Di SMA Negeri 1 Wates, Sahida bukan sekadar siswi biasa. Ia langganan masuk lima besar, aktif ikut O2SN, dan tekun mendalami biologi dan fisika. Tak pernah les, tak pernah punya HP mahal, tapi tekun membaca dan belajar dari buku bekas serta pinjaman.
Menembus Gerbang UGM
Lewat jalur Seleksi Nasional Berdasarkan Prestasi (SNBP), Sahida mencantumkan Fakultas Kedokteran Gigi UGM sebagai pilihan pertama—fakultas bergengsi yang tak semua siswa berani mimpi. Namun doa, kerja keras, dan restu dari rumah berdinding gedek itu, menjawab semuanya.

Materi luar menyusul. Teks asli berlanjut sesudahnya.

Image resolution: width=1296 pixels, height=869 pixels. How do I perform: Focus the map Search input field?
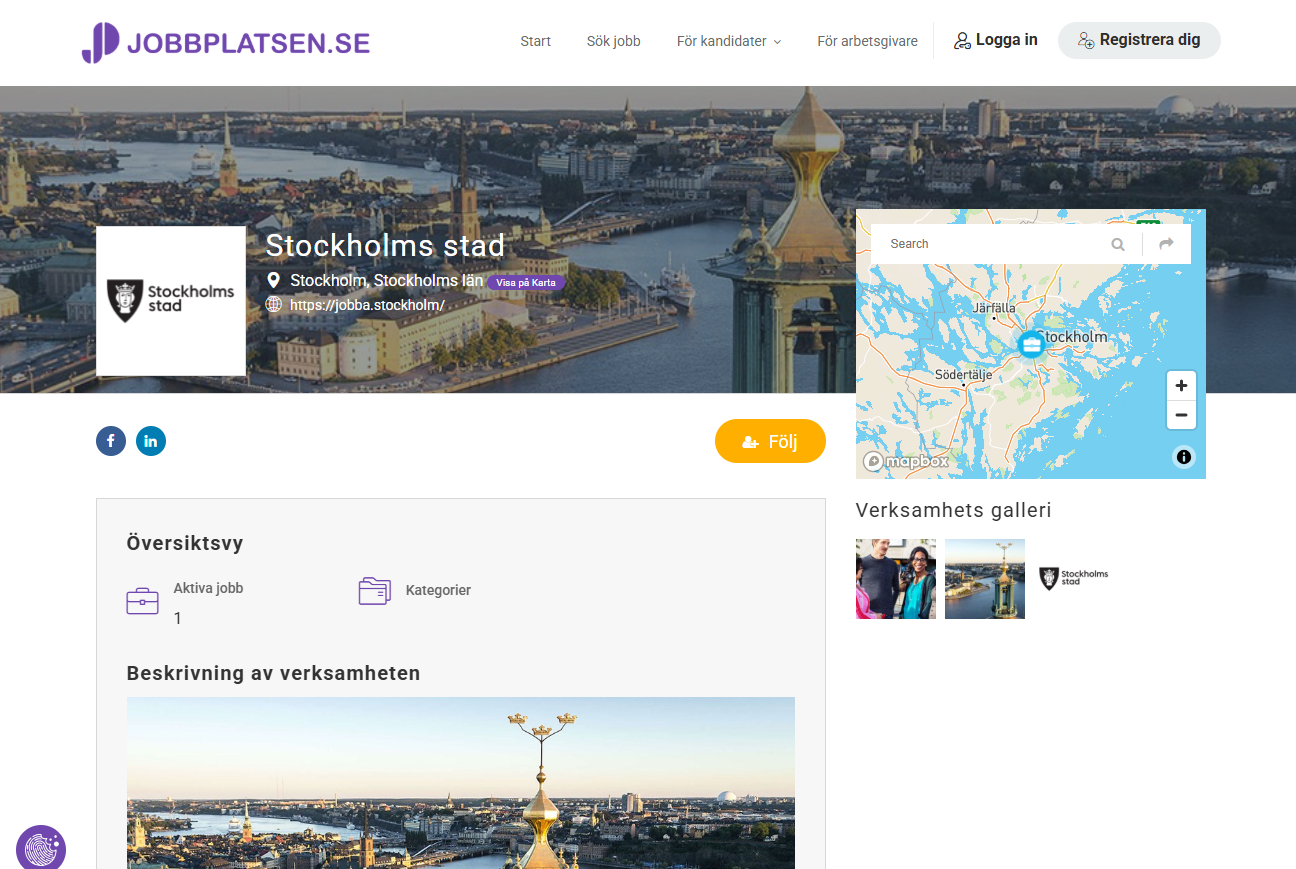click(x=990, y=244)
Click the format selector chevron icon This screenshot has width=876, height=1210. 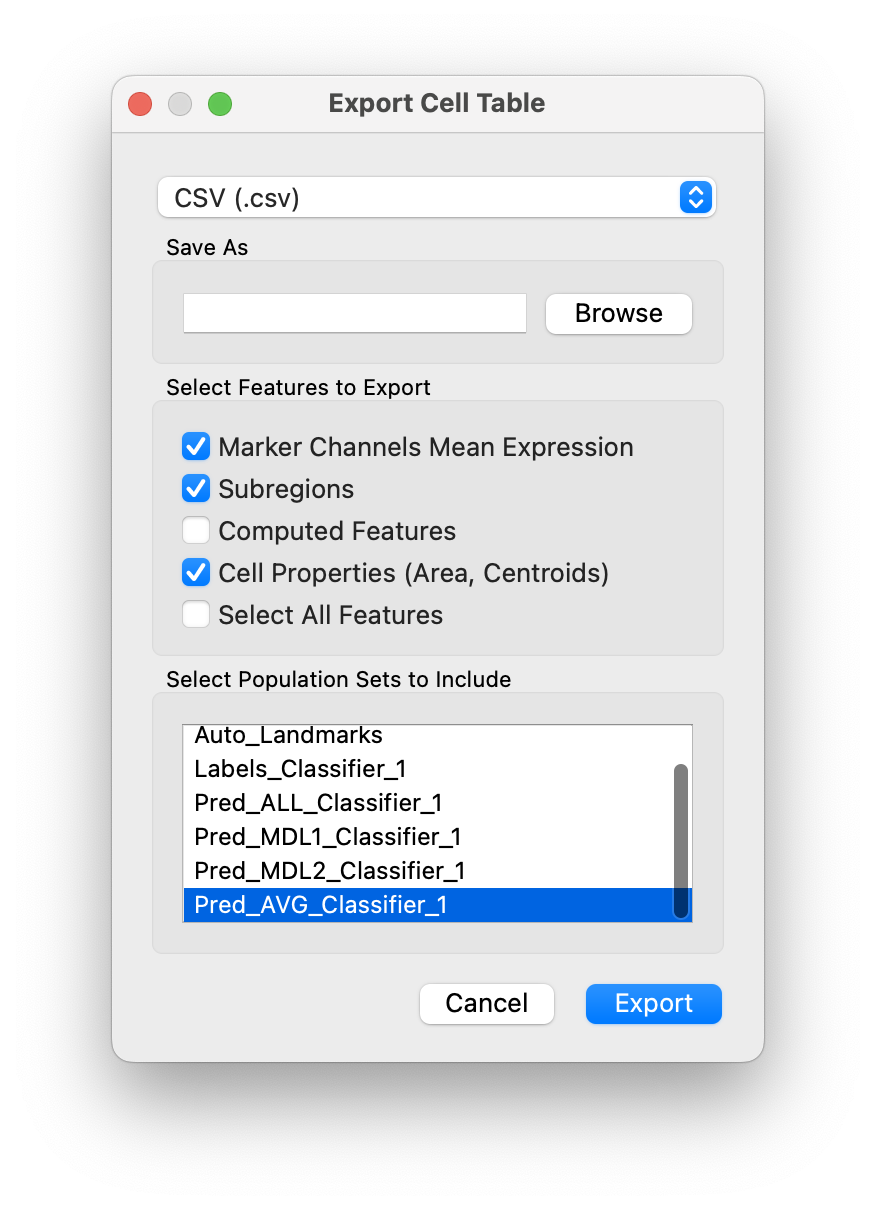pyautogui.click(x=695, y=197)
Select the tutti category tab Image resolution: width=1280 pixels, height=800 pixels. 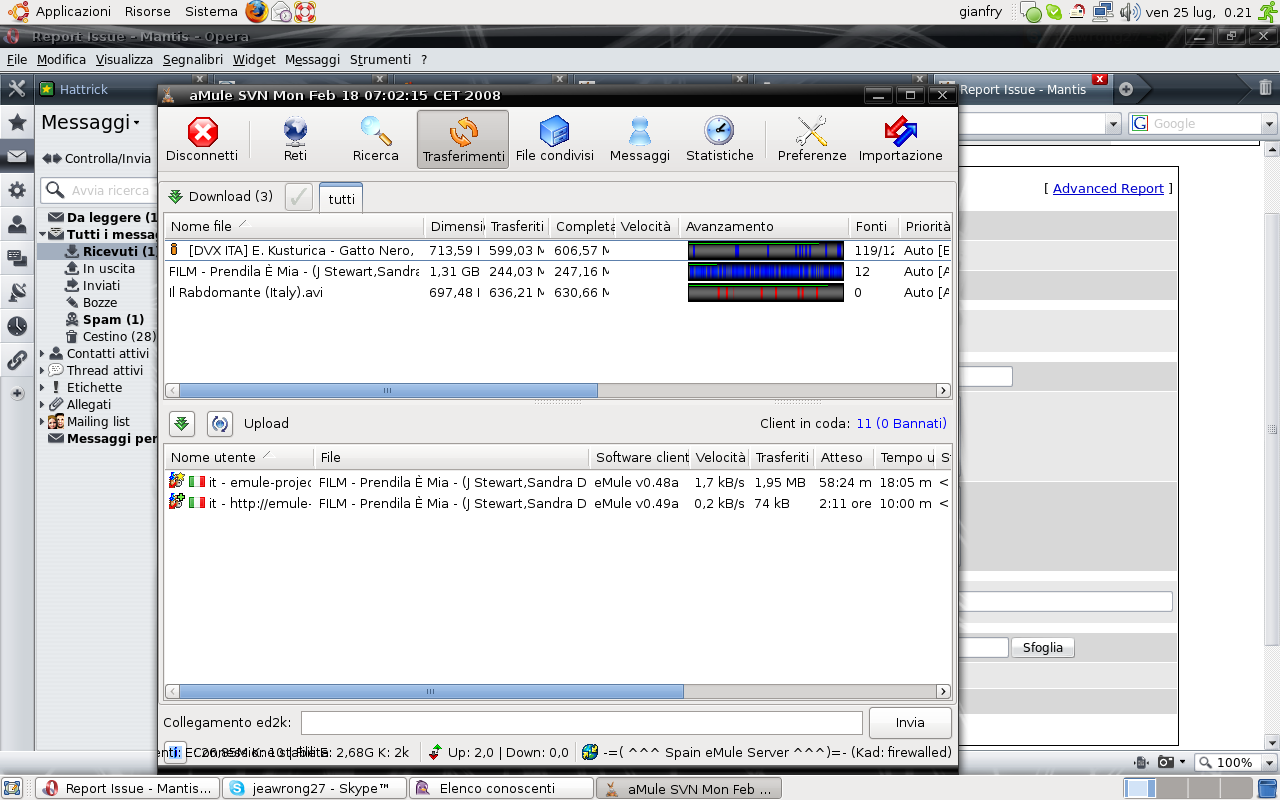coord(341,199)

Pengumuman SNBP jadi momen sakral: Sahida diterima. Tangis keluarga pecah, bukan karena sedih, melainkan lega—mimpi dari kebun bisa tembus ke kampus terbaik negeri.
UGM Menjemput Pelita Desa
Kisah Sahida viral. Bukan karena ia mengemis simpati, tapi karena kisahnya menyentuh nurani. Saat UGM datang ke rumahnya, media sosial membuncah. Tapi suasana tetap sederhana. Sahida hanya tersenyum gugup, tangan masih bau sabun cuci piring.
“Ini bukan sekadar kunjungan,” kata Wakil Rektor UGM. “Ini bentuk penghargaan UGM pada pelajar-pelajar tangguh Indonesia yang tidak menyerah oleh keadaan.”
Harapan dari Tengah Sawah
Kini, Sahida bersiap pindah ke Yogyakarta. Ia akan meninggalkan rumah bambu dan memulai hidup baru sebagai mahasiswa kedokteran gigi. Tapi di hatinya, desa dan kebun tetap rumah utama.
Ia berjanji akan kembali. “Saya ingin suatu hari nanti, anak-anak desa seperti saya punya akses dokter gigi yang baik, yang paham rasanya hidup jauh dari kota.”
Penutup: Cahaya dari Sudut Terpencil
Kisah Sahida bukan hanya tentang kelulusan. Ia adalah simbol bahwa mimpi tidak kenal kelas sosial, bahwa tekad bisa lebih tajam dari pisau kemiskinan, dan bahwa kampus besar seperti UGM pun melihat bukan dari dompet, melainkan dari semangat dan nilai juang.
Di tengah gempuran konten viral kosong, Sahida hadir sebagai narasi yang meneduhkan:
Dari kebun yang sunyi, lahirlah cahaya harapan untuk Indonesia yang lebih adil.